Start of Input records
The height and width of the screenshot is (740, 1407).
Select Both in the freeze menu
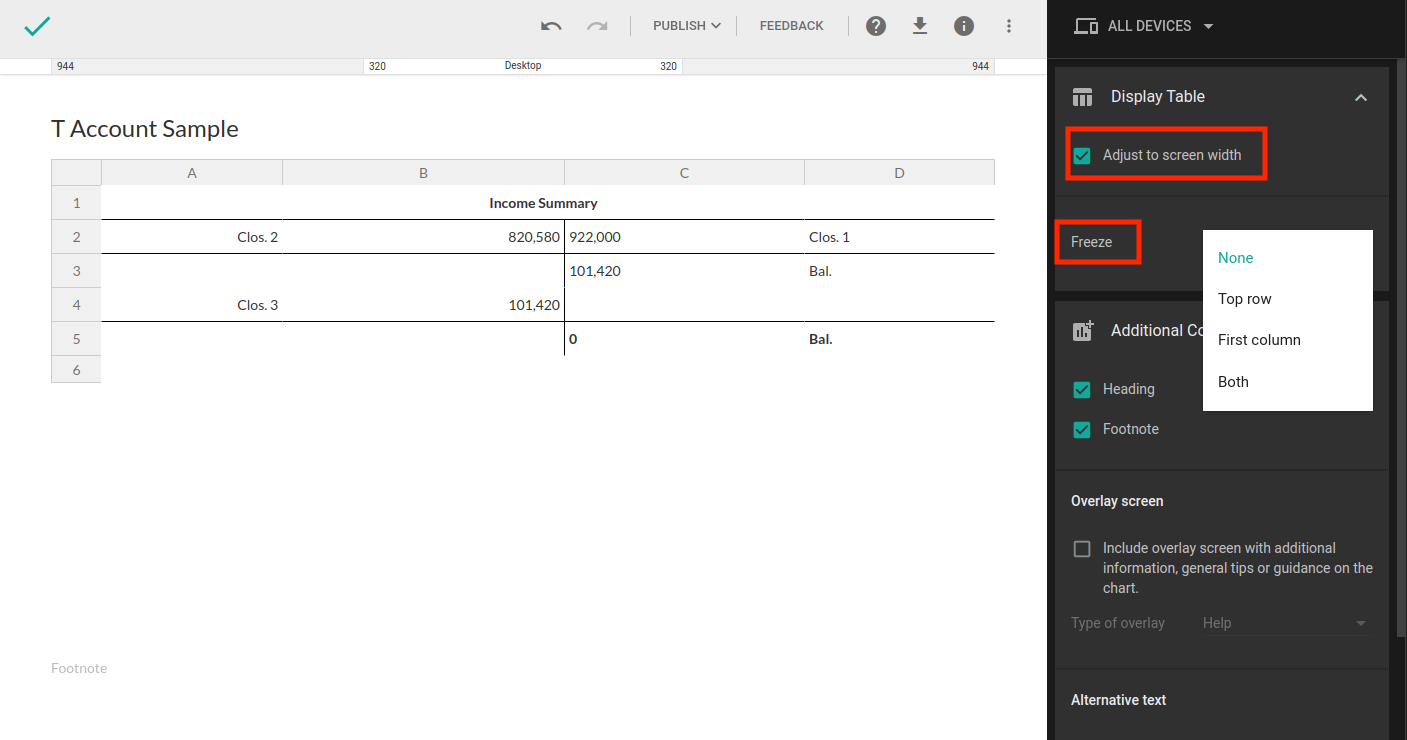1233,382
End of Input records
Start of Input records
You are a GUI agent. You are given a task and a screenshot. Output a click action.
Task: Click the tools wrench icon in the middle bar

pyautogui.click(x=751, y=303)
End of Input records
Start of Input records
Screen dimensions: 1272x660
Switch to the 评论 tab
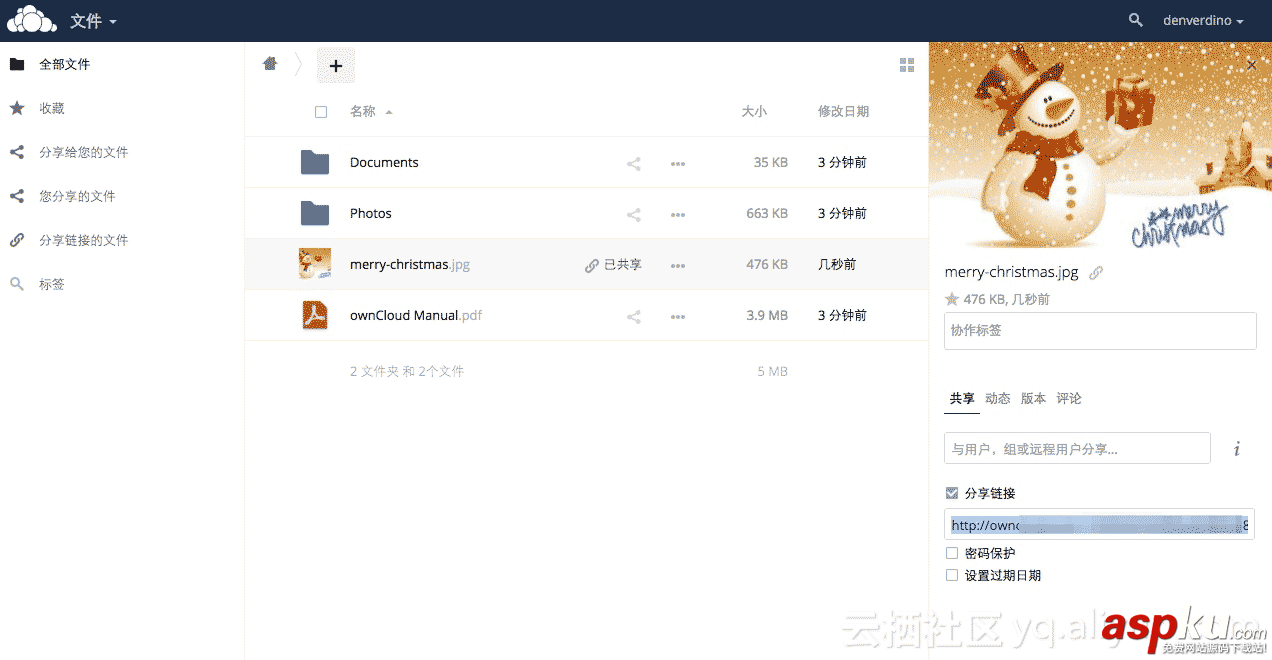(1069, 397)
End of Input records
# [Work instruction]
Please report every line of the listing that contains the string "screenshot".

# [Exercise solution]
The height and width of the screenshot is (740, 1407).
You are a GUI agent. You are given a task and a screenshot. Output a click action.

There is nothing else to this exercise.